Dal 4 maggio in 500 sale italiane
«Molti credono che un film d’azione non possa avere dialoghi e cuore, noi smentiamo questa convinzione. Per me la famiglia è un valore assoluto. Ci sono troppi divorzi, troppi ragazzi cresciuti con un solo genitore». Lo sostiene il granitico Vin Diesel, produttore e protagonista con Paul Walker e Tyrese Gibson di Fast & Furious 5 diretto da Justin Lin che la Universal ha distribuito nella sale italiane dal 4 maggio in 500 copie. I tre attori sono approdati a Roma per presentare il quinto capitolo della saga su quattro ruote, ambientato stavolta a Rio de Janeiro e incentrato sul furto di cento milioni di dollari di un losco uomo d’affari che, tra sparatorie e inseguimenti adrenalinici, potrebbe cambiare la vita dell’ex galeotto Dom Toretto (Diesel) dell’ex poliziotto Brian O’Conner (Walker) e di Roman Pearce (Gibson).
«Quello della famiglia è un tema ricorrente nel mio lavoro – ci tiene a sottolineare Diesel -. La gente non si aspetta che un action movie possa affrontare temi concreti, o avere dialoghi profondi. Fast & Furious 5, che supera per azione tutti i film precedenti, ha il cuore più grande di tutti». «Parlare della famiglia – gli fa eco Walker – significa ricordare al pubblico che è normale desiderare di sentirsi parte di qualcosa di più grande. È confortante. Un tema semplice, ma molto ricco». Gli eroi del film sono dannati e popolari. «Gli eroi di oggi sono molto cambiati rispetto a quelli interpretati da Stallone – spiega Walker -. Con i social network la gente ha imparato ad apprezzare l’uomo comune, quello che lotta nel quotidiano per ottenere qualcosa. Il mio personaggio è un uomo come tanti che finisce per avere una vita da eroe, è più facile identificarsi in uno come lui».
«I personaggi alla Stallone sono credibili ormai solo nell’ambito dei supereroi dell’Universo Marvel – aggiunge Gibson -, un genere diverso dal nostro, tutto pura adrenalina, energia, sensualità». D’accordo Diesel, nato a New York da padre afroamericano (sconosciuto) e da madre di origini siciliane: «Oggi non c’è più bisogno di avere delle star per vendere un film come questo. Il secondo Fast & Furious ha battuto tutti i record senza grandi nomi, io c’ero solo in un cameo. In questo quinto capitolo ci sono molti grandi attori solo perché lo richiede la storia». Sostiene di non amare i sequel nati solo per esigenze commerciali.
«Per altri miei film sto aspettando la storia giusta da anni. Qui mi ha convinto la trama, per questo sono anche produttore del film, volevo migliorare lo standard del prodotto. Ho accettato di fare un cameo nel secondo film della saga, sollecitato dagli Studios, proprio per ottenere il controllo creativo sugli ultimi tre capitoli. I primi tre non seguivano una vera e propria evoluzione narrativa. Il quinto invece comincia con la stessa scena con cui è finito il precedente, è la mia più grande vittoria su Hollywood. Per me era fondamentale rispettare il pubblico continuando la storia, anziché sfruttare un marchio fortunato come quello di Fast & Furious per raccontare qualcos’altro».

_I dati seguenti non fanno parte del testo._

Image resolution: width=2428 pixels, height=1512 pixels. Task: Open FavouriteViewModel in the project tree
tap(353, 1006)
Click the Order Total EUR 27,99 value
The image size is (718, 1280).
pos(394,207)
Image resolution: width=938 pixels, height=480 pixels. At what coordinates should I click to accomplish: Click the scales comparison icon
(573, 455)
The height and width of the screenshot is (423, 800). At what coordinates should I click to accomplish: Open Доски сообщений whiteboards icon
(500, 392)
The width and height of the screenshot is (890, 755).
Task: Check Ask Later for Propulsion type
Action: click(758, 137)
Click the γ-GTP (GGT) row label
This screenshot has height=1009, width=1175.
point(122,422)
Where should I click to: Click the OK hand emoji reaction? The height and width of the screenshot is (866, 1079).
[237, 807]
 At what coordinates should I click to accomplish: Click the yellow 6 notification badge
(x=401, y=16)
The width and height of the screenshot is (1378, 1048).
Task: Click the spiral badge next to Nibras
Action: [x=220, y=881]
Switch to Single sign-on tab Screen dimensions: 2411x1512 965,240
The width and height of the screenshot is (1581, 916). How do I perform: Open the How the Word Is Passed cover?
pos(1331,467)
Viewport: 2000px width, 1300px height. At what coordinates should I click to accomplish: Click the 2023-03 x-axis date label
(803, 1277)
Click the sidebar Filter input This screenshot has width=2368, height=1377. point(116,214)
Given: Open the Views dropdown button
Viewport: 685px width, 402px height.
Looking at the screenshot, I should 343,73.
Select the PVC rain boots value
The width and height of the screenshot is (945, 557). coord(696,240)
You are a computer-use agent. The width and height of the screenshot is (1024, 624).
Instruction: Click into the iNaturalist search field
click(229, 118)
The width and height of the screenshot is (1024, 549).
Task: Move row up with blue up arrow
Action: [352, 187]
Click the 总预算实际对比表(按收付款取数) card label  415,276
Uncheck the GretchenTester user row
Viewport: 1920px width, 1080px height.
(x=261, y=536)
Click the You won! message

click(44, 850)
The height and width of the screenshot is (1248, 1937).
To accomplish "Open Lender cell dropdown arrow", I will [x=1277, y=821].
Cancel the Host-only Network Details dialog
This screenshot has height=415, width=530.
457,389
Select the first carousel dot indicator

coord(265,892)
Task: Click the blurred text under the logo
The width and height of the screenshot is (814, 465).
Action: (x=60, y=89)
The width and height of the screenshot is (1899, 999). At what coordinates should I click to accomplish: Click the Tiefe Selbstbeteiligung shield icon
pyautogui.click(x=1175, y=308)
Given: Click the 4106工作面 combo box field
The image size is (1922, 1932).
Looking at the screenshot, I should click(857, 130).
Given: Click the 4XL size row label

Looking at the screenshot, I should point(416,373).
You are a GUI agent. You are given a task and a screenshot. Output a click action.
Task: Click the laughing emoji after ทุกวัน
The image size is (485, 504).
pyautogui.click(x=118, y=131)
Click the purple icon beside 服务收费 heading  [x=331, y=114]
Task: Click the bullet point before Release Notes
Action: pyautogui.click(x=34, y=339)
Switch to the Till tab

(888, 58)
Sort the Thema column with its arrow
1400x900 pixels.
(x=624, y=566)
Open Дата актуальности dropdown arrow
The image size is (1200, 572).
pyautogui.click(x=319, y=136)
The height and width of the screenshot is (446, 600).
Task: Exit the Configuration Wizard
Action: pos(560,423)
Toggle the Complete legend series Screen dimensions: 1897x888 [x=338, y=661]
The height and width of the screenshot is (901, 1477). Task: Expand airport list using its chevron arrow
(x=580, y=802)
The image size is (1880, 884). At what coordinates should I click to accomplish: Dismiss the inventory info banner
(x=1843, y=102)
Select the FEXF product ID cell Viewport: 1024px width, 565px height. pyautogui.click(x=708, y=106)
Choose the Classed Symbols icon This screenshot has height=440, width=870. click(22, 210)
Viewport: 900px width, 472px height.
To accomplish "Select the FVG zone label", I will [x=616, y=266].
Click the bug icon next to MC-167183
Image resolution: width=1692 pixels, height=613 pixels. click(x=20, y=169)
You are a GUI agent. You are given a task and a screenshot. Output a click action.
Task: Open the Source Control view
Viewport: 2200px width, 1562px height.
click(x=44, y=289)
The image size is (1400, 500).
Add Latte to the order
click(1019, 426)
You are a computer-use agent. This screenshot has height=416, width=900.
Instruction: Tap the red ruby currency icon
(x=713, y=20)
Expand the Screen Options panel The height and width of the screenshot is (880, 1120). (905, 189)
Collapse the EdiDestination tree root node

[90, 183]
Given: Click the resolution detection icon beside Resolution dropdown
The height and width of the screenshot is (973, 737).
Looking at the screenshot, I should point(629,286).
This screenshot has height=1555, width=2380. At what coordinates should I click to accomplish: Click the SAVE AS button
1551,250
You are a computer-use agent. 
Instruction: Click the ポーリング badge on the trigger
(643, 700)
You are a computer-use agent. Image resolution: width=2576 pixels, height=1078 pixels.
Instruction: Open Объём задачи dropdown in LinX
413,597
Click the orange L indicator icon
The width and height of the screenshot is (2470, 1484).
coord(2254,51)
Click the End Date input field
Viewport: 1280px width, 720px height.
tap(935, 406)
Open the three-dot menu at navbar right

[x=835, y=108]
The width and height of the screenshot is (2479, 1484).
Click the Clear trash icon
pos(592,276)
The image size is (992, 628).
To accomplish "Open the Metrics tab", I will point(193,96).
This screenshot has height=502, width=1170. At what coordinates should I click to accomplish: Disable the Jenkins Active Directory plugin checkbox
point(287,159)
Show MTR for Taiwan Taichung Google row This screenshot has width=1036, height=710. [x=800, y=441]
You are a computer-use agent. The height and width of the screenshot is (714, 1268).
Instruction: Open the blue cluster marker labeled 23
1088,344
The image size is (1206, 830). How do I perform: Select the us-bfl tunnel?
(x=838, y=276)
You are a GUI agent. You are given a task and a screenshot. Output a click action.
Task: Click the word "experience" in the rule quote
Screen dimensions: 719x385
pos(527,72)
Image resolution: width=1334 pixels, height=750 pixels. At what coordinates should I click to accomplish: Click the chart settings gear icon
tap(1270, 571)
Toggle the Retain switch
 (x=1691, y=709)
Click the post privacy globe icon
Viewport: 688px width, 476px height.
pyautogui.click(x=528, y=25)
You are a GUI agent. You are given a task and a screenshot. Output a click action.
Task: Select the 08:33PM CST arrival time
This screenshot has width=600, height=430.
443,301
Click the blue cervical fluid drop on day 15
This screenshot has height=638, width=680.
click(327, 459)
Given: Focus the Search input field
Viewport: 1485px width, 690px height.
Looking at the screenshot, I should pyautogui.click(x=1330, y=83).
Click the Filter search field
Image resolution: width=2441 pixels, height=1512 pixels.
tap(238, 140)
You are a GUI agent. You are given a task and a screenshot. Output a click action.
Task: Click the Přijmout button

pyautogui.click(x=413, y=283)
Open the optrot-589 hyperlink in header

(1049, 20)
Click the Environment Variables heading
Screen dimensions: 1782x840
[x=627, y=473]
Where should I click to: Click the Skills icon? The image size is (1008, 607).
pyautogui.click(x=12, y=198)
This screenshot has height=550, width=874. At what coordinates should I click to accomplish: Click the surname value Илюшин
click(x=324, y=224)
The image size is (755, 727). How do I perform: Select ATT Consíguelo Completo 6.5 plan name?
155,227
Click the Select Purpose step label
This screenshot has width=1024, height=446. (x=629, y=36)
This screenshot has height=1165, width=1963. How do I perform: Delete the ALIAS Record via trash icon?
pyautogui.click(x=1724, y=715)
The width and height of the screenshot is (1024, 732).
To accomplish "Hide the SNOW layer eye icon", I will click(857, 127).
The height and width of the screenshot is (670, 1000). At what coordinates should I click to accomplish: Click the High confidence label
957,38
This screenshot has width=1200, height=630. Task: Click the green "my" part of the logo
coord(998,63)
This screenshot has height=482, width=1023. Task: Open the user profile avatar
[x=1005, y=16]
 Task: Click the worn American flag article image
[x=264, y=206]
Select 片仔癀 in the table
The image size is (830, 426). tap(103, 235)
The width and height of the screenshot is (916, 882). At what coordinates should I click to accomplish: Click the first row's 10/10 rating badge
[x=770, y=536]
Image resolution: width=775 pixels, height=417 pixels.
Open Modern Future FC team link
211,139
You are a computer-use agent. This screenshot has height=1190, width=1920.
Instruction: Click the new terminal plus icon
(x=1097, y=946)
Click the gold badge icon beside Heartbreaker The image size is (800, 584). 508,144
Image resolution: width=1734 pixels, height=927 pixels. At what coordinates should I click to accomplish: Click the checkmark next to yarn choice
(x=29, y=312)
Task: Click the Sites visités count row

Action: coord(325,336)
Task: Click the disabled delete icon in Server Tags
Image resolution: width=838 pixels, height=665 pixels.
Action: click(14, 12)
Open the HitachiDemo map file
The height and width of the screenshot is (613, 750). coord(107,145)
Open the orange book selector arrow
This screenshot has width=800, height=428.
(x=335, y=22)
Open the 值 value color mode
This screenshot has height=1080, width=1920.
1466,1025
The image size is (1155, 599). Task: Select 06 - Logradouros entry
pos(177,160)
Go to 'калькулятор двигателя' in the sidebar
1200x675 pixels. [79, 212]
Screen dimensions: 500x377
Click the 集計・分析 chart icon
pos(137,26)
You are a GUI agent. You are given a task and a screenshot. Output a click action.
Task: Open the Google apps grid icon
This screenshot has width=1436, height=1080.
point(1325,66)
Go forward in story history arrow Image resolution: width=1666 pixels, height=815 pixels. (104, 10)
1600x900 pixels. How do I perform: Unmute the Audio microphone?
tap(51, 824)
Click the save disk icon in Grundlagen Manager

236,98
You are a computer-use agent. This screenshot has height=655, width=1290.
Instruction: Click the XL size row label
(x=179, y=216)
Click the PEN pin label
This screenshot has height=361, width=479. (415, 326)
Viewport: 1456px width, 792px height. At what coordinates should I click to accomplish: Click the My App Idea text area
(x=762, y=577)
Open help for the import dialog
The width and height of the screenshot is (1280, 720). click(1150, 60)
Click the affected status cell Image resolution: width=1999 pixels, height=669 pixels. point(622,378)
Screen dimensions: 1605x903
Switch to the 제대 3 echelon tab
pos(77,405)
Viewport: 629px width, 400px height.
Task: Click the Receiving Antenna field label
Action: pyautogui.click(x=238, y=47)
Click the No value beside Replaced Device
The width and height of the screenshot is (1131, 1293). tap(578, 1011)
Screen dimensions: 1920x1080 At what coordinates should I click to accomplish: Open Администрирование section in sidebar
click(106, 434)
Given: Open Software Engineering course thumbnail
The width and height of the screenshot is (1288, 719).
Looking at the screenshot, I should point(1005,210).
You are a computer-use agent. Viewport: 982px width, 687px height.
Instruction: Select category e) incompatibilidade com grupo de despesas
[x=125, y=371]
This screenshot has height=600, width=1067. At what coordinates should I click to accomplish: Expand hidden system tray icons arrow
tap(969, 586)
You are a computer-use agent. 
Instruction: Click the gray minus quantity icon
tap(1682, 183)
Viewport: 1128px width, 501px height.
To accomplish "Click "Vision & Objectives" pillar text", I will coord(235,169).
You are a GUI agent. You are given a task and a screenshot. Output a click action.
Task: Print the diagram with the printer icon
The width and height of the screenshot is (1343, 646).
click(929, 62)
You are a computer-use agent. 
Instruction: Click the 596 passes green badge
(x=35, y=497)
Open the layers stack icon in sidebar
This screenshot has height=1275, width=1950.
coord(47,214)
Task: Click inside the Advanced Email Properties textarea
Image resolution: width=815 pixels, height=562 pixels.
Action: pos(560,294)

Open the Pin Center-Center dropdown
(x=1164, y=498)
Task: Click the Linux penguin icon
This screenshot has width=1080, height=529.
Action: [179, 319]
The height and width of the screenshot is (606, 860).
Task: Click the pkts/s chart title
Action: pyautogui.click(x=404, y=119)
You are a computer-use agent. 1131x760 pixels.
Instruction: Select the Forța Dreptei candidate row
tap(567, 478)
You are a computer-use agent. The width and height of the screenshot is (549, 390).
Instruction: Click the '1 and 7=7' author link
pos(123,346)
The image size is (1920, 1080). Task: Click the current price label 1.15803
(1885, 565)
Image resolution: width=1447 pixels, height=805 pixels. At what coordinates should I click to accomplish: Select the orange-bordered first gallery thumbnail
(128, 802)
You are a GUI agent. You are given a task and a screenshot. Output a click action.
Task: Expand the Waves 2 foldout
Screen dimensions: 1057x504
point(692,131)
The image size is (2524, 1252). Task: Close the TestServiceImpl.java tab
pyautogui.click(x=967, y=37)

A Walker dispiace che questa saga abbia creato ancora più problemi agli appassionati di corse clandestine. «È successo in tutto il mondo perché i tuners sono un fenomeno internazionale. Io sono cresciuto a Los Angeles, nella vallata di San Fernando e so cosa siano le corse clandestine. Il tuning, cioè la pratica di modificare le macchine, era un fenomeno molto diffuso quando andavo a scuola, ma oggi la polizia ha chiuso molte strade usate per quelle corse. A me piace sempre correre, ho fatto alcune gare, ma in maniera legale, con la mia Bmw M3».
Diesel sembra aver accantonato un suo ritorno alla regia. «Recito da quando avevo sette anni, per me è come una terapia. L’unica cosa che ho diretto è stato il prequel di Fast and Furious 4, ora purtroppo non ho tempo per fare altro. Sarò presto Annibale il conquistatore e il mio obiettivo è di trasformare anche quel film in una trilogia».